MARKET REPORT: Amazon joins America’s oldest stock market index in the online giant’s first realignment since the pandemic
Amazon has joined America’s oldest stock market index in the first realignment since the pandemic.
The online retail giant entered the Dow Jones Industrial Average yesterday after seeing its shares rise 15 percent so far this year, pushing gains to 90 percent this decade. But yesterday they were little changed and fell by 0.03 percent.
The Dow is home to 30 major American corporate giants, including Nike, Walmart, Coca-Cola and IBM. Walgreens Boots Alliance is making way for Amazon.
Amazon is the third of the so-called Magnificent Seven technology stocks to join the index, with Microsoft joining in 1999, while Apple has been in the index for almost a decade.
The latest realignment comes as optimism about artificial intelligence has pushed Wall Street to new all-time highs. Yesterday, the Dow Jones rose 0.01 percent, the S&P 500 fell 0.06 percent and the Nasdaq rose 0.2 percent.

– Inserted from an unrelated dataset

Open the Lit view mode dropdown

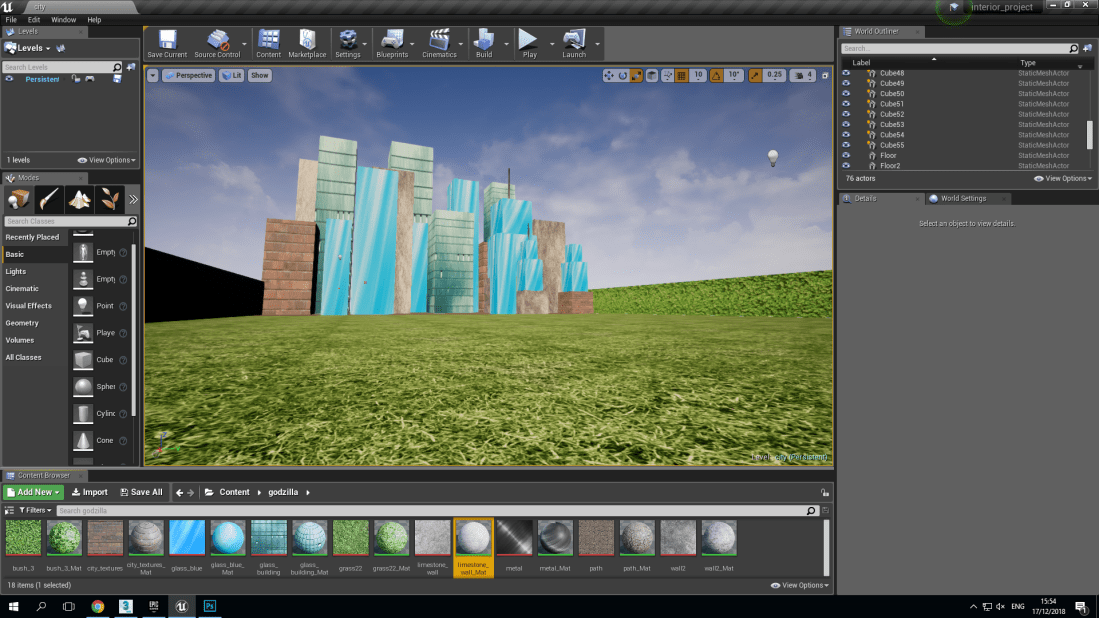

Tech titan: Amazon entered the Dow Jones Industrial Average after its shares rose 15% so far this year, pushing gains to 90% this decade
In London, the FTSE 100 fell 0.3 percent, or 21.98 points, to 7684.3 and the FTSE 250 fell 0.3 percent, or 52.64 points, to 19126.92.
Standard Chartered extended its gains as analysts from Morgan Stanley, Berenberg and JP Morgan upgraded the lender’s shares.
It came after the bank on Friday reported a 19 percent rise in profits to £4 billion, increased its dividend and announced a £790 million share buyback, as well as a three-year plan to cut costs by £1.2 billion. Shares rose 0.2 percent, or 1.4p, to 636.4p.
Another climber was engineer Rolls-Royce, which reached its highest level since August 2018 after last week’s impressive results. Shares rose 2.3 percent, or 8.1p, to 361.2p.
Sentiment towards Ocado soured after analysts at investment bank Peel Hunt downgraded the online supermarket, warning it had focused on consumer technology and retail for too long. Shares fell 7 percent, or 36.9p, to 491.5p.
The mining sector also came under pressure, with Anglo American down 3.3 percent, or 59.4p, to 1726.6p, Rio Tinto down 2.5 percent, or 130p, to 5067p and Glencore down 1.8% , or 6.85p, to 368.95p.
A drug made by AstraZeneca has been approved by the EU as an additional treatment to medicines already used to treat a serious blood disorder.
Shares in the pharmaceutical giant rose 0.3 percent, or 34p, to 10,254p.
Birmingham Bullring owner Hammerson has sold its Union Square shopping center in Aberdeen for £111 million.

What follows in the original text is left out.